The remaining big state clusters, tackled last because they are read by many orchestrators:

  1. SearchState (consolidates both the search prompt and the scan manager).
  2. CompletionState + SemanticTokensState.
  3. PromptState + FileOpenState (consolidate existing prompt_actions.rs, file_open*.rs).
  4. PluginState (large — last).
  5. LspState (largest — very last; ~25 fields, read by render, async messages, save orchestrator).

Risk: medium-high. These are cross-cutting and will surface the most &mut/borrow rearrangement work. Phases 1–6 have already built up the machinery (Effects, RenderCtx, named orchestrators) so by this point the pattern is well-established.

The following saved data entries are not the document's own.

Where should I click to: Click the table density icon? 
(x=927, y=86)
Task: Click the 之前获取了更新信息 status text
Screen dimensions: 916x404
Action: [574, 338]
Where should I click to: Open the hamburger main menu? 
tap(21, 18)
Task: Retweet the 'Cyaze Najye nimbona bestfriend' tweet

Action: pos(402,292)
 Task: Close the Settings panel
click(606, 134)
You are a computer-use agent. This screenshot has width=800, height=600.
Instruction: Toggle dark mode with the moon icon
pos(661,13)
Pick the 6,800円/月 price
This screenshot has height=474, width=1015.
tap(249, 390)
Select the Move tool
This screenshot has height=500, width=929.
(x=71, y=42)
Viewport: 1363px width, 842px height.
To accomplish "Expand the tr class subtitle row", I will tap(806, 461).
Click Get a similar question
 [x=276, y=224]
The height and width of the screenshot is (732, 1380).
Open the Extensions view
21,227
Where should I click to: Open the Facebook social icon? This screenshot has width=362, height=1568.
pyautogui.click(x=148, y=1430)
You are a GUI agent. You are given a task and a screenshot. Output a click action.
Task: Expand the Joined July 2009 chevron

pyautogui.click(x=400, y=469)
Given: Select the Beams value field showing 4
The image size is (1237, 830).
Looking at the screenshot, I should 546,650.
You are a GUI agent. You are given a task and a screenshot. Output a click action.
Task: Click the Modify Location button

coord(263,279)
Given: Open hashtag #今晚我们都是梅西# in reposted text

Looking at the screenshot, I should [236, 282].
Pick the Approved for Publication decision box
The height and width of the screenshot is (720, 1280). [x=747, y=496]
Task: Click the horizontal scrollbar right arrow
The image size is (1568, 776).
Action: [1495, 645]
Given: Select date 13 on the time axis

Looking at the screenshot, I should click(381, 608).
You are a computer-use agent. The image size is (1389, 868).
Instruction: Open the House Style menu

Phase 8 — Structural cleanup

  • Delete app/*_actions.rs files that have been fully absorbed.
  • Move mod.rs content to app/editor.rs; leave mod.rs as a module index (pub mod editor; pub use editor::Editor; plus sub-module re-exports).
  • Audit: rg "impl Editor" crates/fresh-editor/src/app/ must return only app/editor.rs. This is the acceptance criterion for Rule 1.
  • Audit: no subsystem file contains use super::Editor (only app/editor.rs imports subsystem types, not the other way round).

Expected outcome

After all phases:

File / directoryBeforeAfter
app/mod.rs9 605~50 (re-exports)
app/editor.rs~600 (struct + orchestrators)
app/view/5 394~3 500 (split ~11 ways)
app/input/4 138~800 (split ~7 ways)
app/buffers/3 464~1 200
app/lsp/existing~2 800 absorbs scattered logic
app/search/, etc.each subsystem 200–800
Total app/~45 flat files, 22 601 LoC in 4 mega-files~28 subsystem dirs, largest single file ~800 LoC

Acceptance criteria: Rule 1 audit passes; each subsystem has unit tests that construct only its own state; the render fns are pure and testable against a hand-constructed ViewModel; handle_action's body fits on one screen.